16 de Febrero de 2006. Fiestas Primavera Sound 2006.
Texto: Sopresa II.
Fotos: Sierjo.



Micah P. Hinson fue el protagonista del concierto de presentación del Primavera Sound 2006. Los promotores del Primavera nos prepararon una noche de jóvenes talentos de la nueva canción americana que gustó especialmente a los que habían asistido al festival el año pasado.

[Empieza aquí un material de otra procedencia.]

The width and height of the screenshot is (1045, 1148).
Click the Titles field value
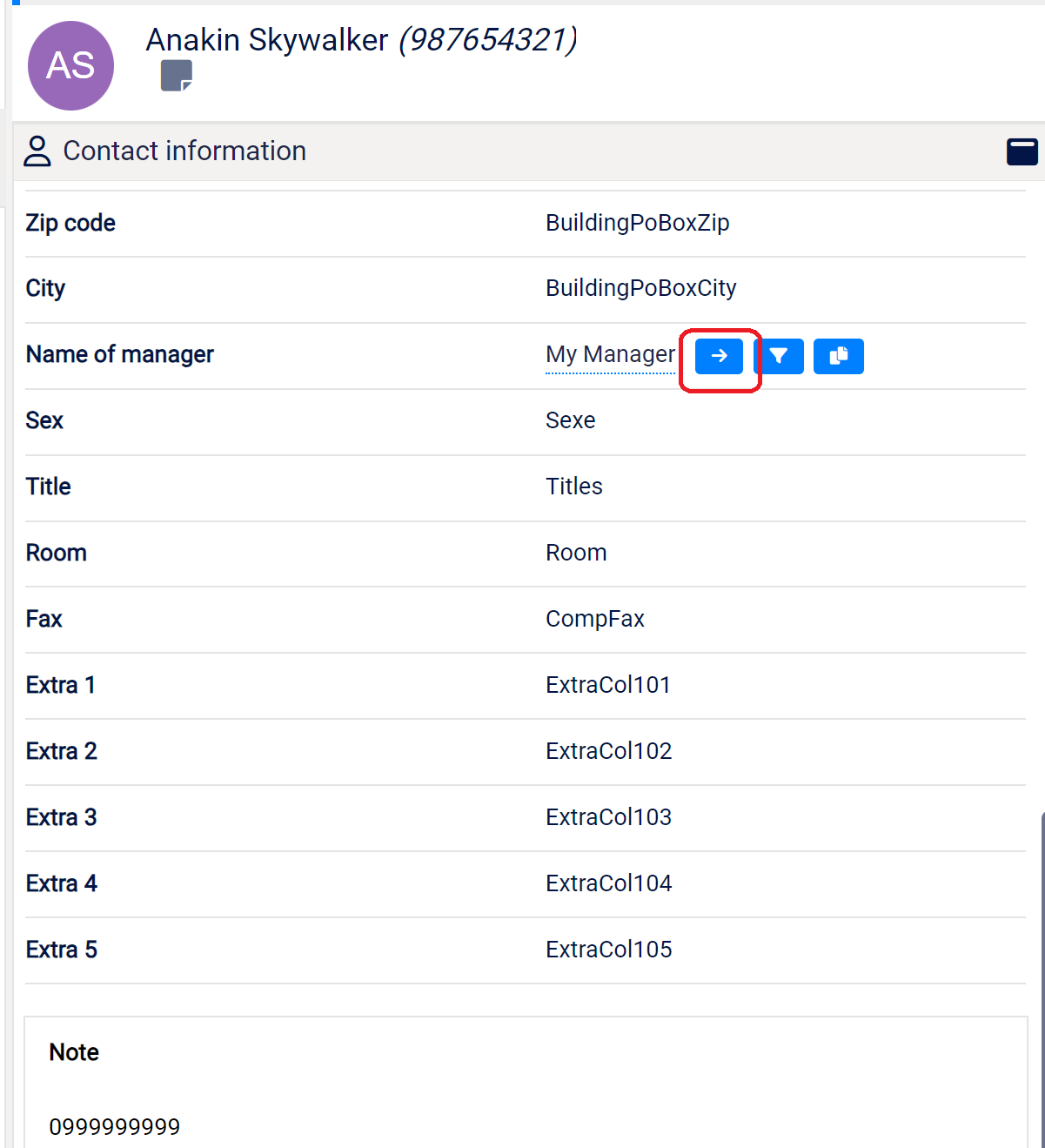pyautogui.click(x=573, y=487)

Le tocó “calentarnos” a Erick Messler, joven promesa del folk americano de alcoba y susurro. Pero aquello no era una alcoba. Messler salió sólo con su guitarra e interpretó un repertorio sencillo, suave y melancólico salpicado de miradas de recelo, miedo y de alguna referencia a su recién editado cd “Dreaming In The Royale Oaks” que - ¡si! - ya podíamos adquirir allí mismo, en el sofisticado tenderete. Fue media hora agradable pero un tanto insípida, seguramente deslucida por la situación y por no estar familiarizados - al menos yo - con unas canciones que se deshacían nada más salir del cuerpo de Messler. Lo cierto es que el tío llevaba unas botas de cowboy que molaban mucho.

Erick - Cowboy - Messler

Al poco rato oímos unos tacos en inglés que se acercaban. Los mismos tacos de siempre pero organizados en unas combinaciones que hicieron que me temblaran las piernas y que derramara alguna lágrima pensando en el pobre de Shakespeare, harto de revolverse en su tumba. Detrás de los tacos venía Micah Paul Hinson y su banda, The Gospel of Progress, y yo no pude evitar alegrarme, porque lo cierto es que me gustan.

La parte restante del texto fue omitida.